*** 所给材料

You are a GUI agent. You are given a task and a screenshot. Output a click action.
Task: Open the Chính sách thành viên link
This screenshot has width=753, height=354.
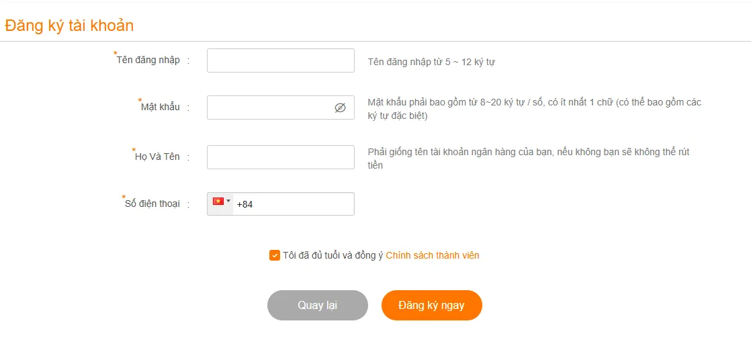(433, 255)
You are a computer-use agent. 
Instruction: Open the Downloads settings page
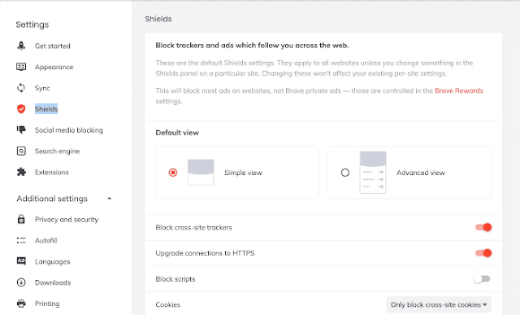[53, 282]
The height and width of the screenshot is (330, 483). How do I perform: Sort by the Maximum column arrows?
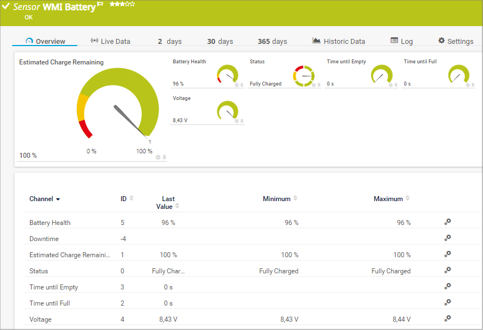407,198
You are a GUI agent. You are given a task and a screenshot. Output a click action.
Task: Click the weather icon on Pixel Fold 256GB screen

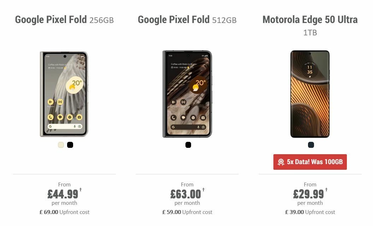tap(74, 85)
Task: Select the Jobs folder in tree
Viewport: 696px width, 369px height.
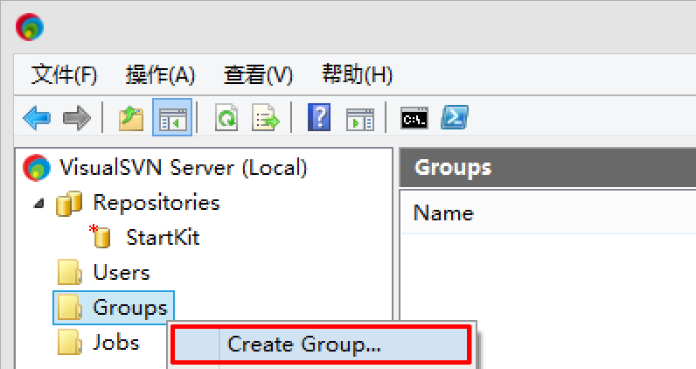Action: 115,342
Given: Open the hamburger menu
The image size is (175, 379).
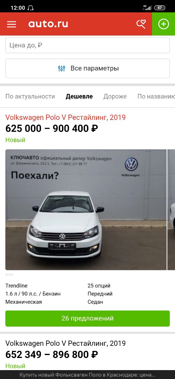Looking at the screenshot, I should (12, 24).
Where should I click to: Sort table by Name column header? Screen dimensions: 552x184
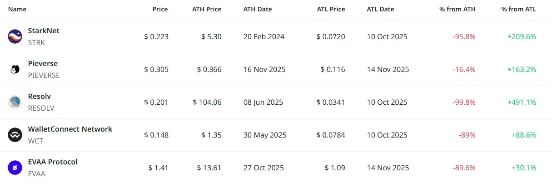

******

* **待办任务**
将上面的全部材料改写为一个 JSON 字符串列表，每行对应一个字符串，并略去空行。答案中不要保留图片。

* **输出如下**
[
  "You are a GUI agent. You are given a task and a screenshot. Output a click action.",
  "Task: Open the Chính sách thành viên link",
  "This screenshot has width=753, height=354.",
  "(433, 255)",
  "You are a computer-use agent. ",
  "Instruction: Open the Downloads settings page",
  "[53, 282]",
  "The height and width of the screenshot is (330, 483). How do I perform: Sort by the Maximum column arrows?",
  "407,198",
  "You are a GUI agent. You are given a task and a screenshot. Output a click action.",
  "Task: Click the weather icon on Pixel Fold 256GB screen",
  "tap(74, 85)",
  "Task: Select the Jobs folder in tree",
  "Viewport: 696px width, 369px height.",
  "Action: 115,342",
  "Given: Open the hamburger menu",
  "The image size is (175, 379).",
  "Looking at the screenshot, I should (12, 24).",
  "Where should I click to: Sort table by Name column header? Screen dimensions: 552x184"
]